• **What the task asks**:
Set down the listing again, word for word.
[Start of section]
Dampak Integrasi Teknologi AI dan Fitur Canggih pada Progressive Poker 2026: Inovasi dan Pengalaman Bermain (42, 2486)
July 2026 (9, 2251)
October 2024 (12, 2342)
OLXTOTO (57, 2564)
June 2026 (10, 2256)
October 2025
[End of section]
• **Written answer**:
Dampak Integrasi Teknologi AI dan Fitur Canggih pada Progressive Poker 2026: Inovasi dan Pengalaman Bermain (42, 2486)
July 2026 (9, 2251)
October 2024 (12, 2342)
OLXTOTO (57, 2564)
June 2026 (10, 2256)
October 2025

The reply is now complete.